__OBJECTIVE__.
Reproduce every one of the following items verbatim, preserving each line as it appears.
------------
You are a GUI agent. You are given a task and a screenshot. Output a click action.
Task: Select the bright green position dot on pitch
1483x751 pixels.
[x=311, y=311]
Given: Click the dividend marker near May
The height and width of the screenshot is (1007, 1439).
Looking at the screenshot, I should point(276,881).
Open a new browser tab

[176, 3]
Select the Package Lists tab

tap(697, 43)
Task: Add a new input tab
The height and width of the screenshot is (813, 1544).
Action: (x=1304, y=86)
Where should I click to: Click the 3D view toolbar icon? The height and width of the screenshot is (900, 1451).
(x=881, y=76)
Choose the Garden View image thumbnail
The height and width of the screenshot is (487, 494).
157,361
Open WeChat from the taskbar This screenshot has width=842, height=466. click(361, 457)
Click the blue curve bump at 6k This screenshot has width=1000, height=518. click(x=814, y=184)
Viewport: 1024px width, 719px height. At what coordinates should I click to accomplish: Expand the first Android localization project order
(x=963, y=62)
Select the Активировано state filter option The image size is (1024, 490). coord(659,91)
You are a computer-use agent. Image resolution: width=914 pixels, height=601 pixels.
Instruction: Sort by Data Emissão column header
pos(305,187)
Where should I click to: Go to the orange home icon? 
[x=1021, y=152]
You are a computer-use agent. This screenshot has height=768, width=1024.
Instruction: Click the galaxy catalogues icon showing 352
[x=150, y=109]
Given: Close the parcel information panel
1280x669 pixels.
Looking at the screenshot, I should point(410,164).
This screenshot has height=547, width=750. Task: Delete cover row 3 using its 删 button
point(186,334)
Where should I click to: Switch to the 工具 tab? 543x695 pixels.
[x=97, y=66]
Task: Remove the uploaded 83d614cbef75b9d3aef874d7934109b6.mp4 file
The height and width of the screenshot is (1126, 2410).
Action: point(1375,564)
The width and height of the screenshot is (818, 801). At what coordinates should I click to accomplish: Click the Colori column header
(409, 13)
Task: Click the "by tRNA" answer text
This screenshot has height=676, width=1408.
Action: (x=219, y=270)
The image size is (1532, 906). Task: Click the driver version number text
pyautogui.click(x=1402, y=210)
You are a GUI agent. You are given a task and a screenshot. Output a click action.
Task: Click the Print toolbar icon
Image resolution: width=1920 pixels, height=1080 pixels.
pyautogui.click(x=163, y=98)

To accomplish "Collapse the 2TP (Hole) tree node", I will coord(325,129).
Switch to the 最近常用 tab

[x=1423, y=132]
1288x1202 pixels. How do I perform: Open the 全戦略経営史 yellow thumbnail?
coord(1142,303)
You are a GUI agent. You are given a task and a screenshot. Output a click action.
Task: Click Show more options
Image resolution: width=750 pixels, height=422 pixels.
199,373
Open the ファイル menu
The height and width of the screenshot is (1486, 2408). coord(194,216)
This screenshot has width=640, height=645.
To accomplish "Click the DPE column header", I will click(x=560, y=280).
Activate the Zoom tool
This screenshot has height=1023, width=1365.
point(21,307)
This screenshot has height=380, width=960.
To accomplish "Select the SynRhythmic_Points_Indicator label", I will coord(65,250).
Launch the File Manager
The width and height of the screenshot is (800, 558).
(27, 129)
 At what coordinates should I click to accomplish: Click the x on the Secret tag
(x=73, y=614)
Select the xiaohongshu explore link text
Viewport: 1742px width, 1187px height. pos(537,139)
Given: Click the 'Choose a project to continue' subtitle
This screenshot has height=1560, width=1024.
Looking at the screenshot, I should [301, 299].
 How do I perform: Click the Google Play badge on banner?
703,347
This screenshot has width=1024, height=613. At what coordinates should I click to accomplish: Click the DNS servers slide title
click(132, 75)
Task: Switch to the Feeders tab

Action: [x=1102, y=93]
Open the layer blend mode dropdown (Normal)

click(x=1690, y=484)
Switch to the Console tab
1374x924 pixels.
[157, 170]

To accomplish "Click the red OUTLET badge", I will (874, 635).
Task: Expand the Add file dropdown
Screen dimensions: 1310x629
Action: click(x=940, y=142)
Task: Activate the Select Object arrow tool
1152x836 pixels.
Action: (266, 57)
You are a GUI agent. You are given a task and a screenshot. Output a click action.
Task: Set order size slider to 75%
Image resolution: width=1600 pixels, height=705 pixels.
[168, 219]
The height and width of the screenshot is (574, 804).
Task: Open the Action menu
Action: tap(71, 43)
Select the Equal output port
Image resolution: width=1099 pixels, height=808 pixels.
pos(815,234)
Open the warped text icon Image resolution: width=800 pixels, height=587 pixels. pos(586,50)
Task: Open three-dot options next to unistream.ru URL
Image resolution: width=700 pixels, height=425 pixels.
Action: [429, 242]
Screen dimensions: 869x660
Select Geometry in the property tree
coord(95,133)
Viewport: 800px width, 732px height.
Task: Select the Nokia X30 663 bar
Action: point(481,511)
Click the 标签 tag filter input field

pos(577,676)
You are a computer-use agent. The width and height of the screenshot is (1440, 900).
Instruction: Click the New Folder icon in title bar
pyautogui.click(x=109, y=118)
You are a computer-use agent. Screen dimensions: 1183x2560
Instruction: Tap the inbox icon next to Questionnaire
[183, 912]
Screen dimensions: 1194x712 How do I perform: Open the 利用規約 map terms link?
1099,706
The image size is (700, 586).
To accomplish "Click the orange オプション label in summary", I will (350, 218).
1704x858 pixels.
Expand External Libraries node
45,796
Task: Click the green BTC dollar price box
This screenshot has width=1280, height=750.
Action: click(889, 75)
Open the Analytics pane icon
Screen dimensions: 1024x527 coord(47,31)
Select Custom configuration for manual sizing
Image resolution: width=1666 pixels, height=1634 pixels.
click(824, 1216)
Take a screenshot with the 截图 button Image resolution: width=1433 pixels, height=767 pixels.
------------
__ANSWER TO THE EXERCISE__.
You are a GUI agent. You are given a task and a screenshot. Output a click action.
Task: Select the bright green position dot on pitch
1483x751 pixels.
[x=311, y=311]
Given: Click the dividend marker near May
The height and width of the screenshot is (1007, 1439).
Looking at the screenshot, I should point(276,881).
Open a new browser tab

[176, 3]
Select the Package Lists tab

tap(697, 43)
Task: Add a new input tab
The height and width of the screenshot is (813, 1544).
Action: (x=1304, y=86)
Where should I click to: Click the 3D view toolbar icon? The height and width of the screenshot is (900, 1451).
(x=881, y=76)
Choose the Garden View image thumbnail
The height and width of the screenshot is (487, 494).
157,361
Open WeChat from the taskbar This screenshot has width=842, height=466. click(361, 457)
Click the blue curve bump at 6k This screenshot has width=1000, height=518. click(x=814, y=184)
Viewport: 1024px width, 719px height. At what coordinates should I click to accomplish: Expand the first Android localization project order
(x=963, y=62)
Select the Активировано state filter option The image size is (1024, 490). coord(659,91)
You are a computer-use agent. Image resolution: width=914 pixels, height=601 pixels.
Instruction: Sort by Data Emissão column header
pos(305,187)
Where should I click to: Go to the orange home icon? 
[x=1021, y=152]
You are a computer-use agent. This screenshot has height=768, width=1024.
Instruction: Click the galaxy catalogues icon showing 352
[x=150, y=109]
Given: Close the parcel information panel
1280x669 pixels.
Looking at the screenshot, I should point(410,164).
This screenshot has height=547, width=750. Task: Delete cover row 3 using its 删 button
point(186,334)
Where should I click to: Switch to the 工具 tab? 543x695 pixels.
[x=97, y=66]
Task: Remove the uploaded 83d614cbef75b9d3aef874d7934109b6.mp4 file
The height and width of the screenshot is (1126, 2410).
Action: point(1375,564)
The width and height of the screenshot is (818, 801). At what coordinates should I click to accomplish: Click the Colori column header
(409, 13)
Task: Click the "by tRNA" answer text
This screenshot has height=676, width=1408.
Action: (x=219, y=270)
The image size is (1532, 906). Task: Click the driver version number text
pyautogui.click(x=1402, y=210)
You are a GUI agent. You are given a task and a screenshot. Output a click action.
Task: Click the Print toolbar icon
Image resolution: width=1920 pixels, height=1080 pixels.
pyautogui.click(x=163, y=98)

To accomplish "Collapse the 2TP (Hole) tree node", I will coord(325,129).
Switch to the 最近常用 tab

[x=1423, y=132]
1288x1202 pixels. How do I perform: Open the 全戦略経営史 yellow thumbnail?
coord(1142,303)
You are a GUI agent. You are given a task and a screenshot. Output a click action.
Task: Click Show more options
Image resolution: width=750 pixels, height=422 pixels.
199,373
Open the ファイル menu
The height and width of the screenshot is (1486, 2408). coord(194,216)
This screenshot has width=640, height=645.
To accomplish "Click the DPE column header", I will click(x=560, y=280).
Activate the Zoom tool
This screenshot has height=1023, width=1365.
point(21,307)
This screenshot has height=380, width=960.
To accomplish "Select the SynRhythmic_Points_Indicator label", I will coord(65,250).
Launch the File Manager
The width and height of the screenshot is (800, 558).
(27, 129)
 At what coordinates should I click to accomplish: Click the x on the Secret tag
(x=73, y=614)
Select the xiaohongshu explore link text
Viewport: 1742px width, 1187px height. pos(537,139)
Given: Click the 'Choose a project to continue' subtitle
This screenshot has height=1560, width=1024.
Looking at the screenshot, I should [301, 299].
 How do I perform: Click the Google Play badge on banner?
703,347
This screenshot has width=1024, height=613. At what coordinates should I click to accomplish: Click the DNS servers slide title
click(132, 75)
Task: Switch to the Feeders tab

Action: [x=1102, y=93]
Open the layer blend mode dropdown (Normal)

click(x=1690, y=484)
Switch to the Console tab
1374x924 pixels.
[157, 170]

To accomplish "Click the red OUTLET badge", I will (874, 635).
Task: Expand the Add file dropdown
Screen dimensions: 1310x629
Action: click(x=940, y=142)
Task: Activate the Select Object arrow tool
1152x836 pixels.
Action: (266, 57)
You are a GUI agent. You are given a task and a screenshot. Output a click action.
Task: Set order size slider to 75%
Image resolution: width=1600 pixels, height=705 pixels.
[168, 219]
The height and width of the screenshot is (574, 804).
Task: Open the Action menu
Action: tap(71, 43)
Select the Equal output port
Image resolution: width=1099 pixels, height=808 pixels.
pos(815,234)
Open the warped text icon Image resolution: width=800 pixels, height=587 pixels. pos(586,50)
Task: Open three-dot options next to unistream.ru URL
Image resolution: width=700 pixels, height=425 pixels.
Action: [429, 242]
Screen dimensions: 869x660
Select Geometry in the property tree
coord(95,133)
Viewport: 800px width, 732px height.
Task: Select the Nokia X30 663 bar
Action: point(481,511)
Click the 标签 tag filter input field

pos(577,676)
You are a computer-use agent. The width and height of the screenshot is (1440, 900).
Instruction: Click the New Folder icon in title bar
pyautogui.click(x=109, y=118)
You are a computer-use agent. Screen dimensions: 1183x2560
Instruction: Tap the inbox icon next to Questionnaire
[183, 912]
Screen dimensions: 1194x712 How do I perform: Open the 利用規約 map terms link?
1099,706
The image size is (700, 586).
To accomplish "Click the orange オプション label in summary", I will (350, 218).
1704x858 pixels.
Expand External Libraries node
45,796
Task: Click the green BTC dollar price box
This screenshot has width=1280, height=750.
Action: click(889, 75)
Open the Analytics pane icon
Screen dimensions: 1024x527 coord(47,31)
Select Custom configuration for manual sizing
Image resolution: width=1666 pixels, height=1634 pixels.
click(824, 1216)
Take a screenshot with the 截图 button Image resolution: width=1433 pixels, height=767 pixels.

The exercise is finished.